The lobsters clustered solemnly about McCulloch’s host, and each lightly tapped its claws against those of the adjoining lobster in a sort of handshake, a process that seemed to take quite some time. McCulloch became aware also that a conversation was under way. What they were talking about, he realized, was him.

“It is not painful to have a McCulloch within one,” his host was explaining. “It came upon me at molting time, and that gave me a moment of difficulty, molting being what it is. But it was only a moment. After that my only concern was for the McCulloch’s comfort.”

“And it is comfortable now?”

“It is becoming more comfortable.”

“When will you show it to us?”

“Ah, that cannot be done. It has no real existence, and therefore I cannot bring it forth.”

“What is it, then? A wanderer? A revenant?”

“A revenant, yes. So I think. And a wanderer. It says it is a human being.”

“And what is that? Is a human being a kind of McCulloch?”

“I think a McCulloch is a kind of human being.”

“Which is a revenant.”

“Yes, I think so.”

“This is an Omen!”

“Where is its world?”

“Its world is lost to it.”

“Yes, definitely an Omen.”

“It lived on dry land.”

“It breathed air.”

“It wore its shell within its body.”

“What a strange revenant!”

“What a strange world its world must have been.”

“It is the former world, would you not say?”

“So I surely believe. And therefore this is an Omen.”
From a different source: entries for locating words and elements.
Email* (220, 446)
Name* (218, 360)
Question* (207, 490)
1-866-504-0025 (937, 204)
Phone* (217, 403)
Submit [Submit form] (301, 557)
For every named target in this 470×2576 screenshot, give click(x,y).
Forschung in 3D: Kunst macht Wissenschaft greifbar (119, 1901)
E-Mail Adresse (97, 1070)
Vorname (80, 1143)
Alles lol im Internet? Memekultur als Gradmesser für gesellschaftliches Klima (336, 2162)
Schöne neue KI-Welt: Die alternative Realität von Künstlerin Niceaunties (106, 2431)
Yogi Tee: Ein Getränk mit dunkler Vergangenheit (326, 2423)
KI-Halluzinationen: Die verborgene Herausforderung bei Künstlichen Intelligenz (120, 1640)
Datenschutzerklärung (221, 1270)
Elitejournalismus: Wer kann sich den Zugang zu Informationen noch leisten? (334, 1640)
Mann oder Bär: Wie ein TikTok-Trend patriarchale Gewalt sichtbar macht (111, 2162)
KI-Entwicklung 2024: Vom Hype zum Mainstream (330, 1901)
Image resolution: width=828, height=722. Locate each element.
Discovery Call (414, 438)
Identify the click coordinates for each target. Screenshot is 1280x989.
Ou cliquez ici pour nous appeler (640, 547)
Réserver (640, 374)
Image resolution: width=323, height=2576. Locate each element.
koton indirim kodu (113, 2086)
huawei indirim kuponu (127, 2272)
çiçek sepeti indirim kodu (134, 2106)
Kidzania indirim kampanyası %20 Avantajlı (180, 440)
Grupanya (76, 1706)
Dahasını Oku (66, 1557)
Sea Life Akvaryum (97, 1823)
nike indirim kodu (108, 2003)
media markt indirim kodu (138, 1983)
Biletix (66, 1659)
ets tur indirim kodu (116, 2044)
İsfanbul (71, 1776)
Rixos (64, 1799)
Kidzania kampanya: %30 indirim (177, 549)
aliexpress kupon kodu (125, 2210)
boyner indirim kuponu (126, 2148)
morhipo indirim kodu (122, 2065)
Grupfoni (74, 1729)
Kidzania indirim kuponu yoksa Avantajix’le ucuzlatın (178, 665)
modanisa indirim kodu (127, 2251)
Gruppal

“Ah, we shall Molt. We shall Molt.”

McCulloch was altogether lost. He was not even sure when his own host was the speaker.

“Is it the time?”

“We have an Omen, do we not?”

“The McCulloch surely was sent as a herald.”

“There is no precedent.”

“Each Molting, though, is without precedent. We cannot conceive what came before. We cannot imagine what comes after. We learn by learning. The McCulloch is the herald. The McCulloch is the Omen.”

“I think not. I think it is unreal and unimportant.”

“Unreal, yes. But not unimportant.”

“The Time is not at hand. The Molting of the World is not yet due. The human is a wanderer and a revenant, but not a herald and certainly not an Omen.”

“It comes from the former world.”

“It says it does. Can we believe that?”

“It breathed air. In the former world, perhaps there were creatures that breathed air.”

“It says it breathed air. I think it is neither herald nor Omen, neither wanderer nor revenant. I think it is a myth and a fugue. I think it betokens nothing. It is an accident. It is an interruption.”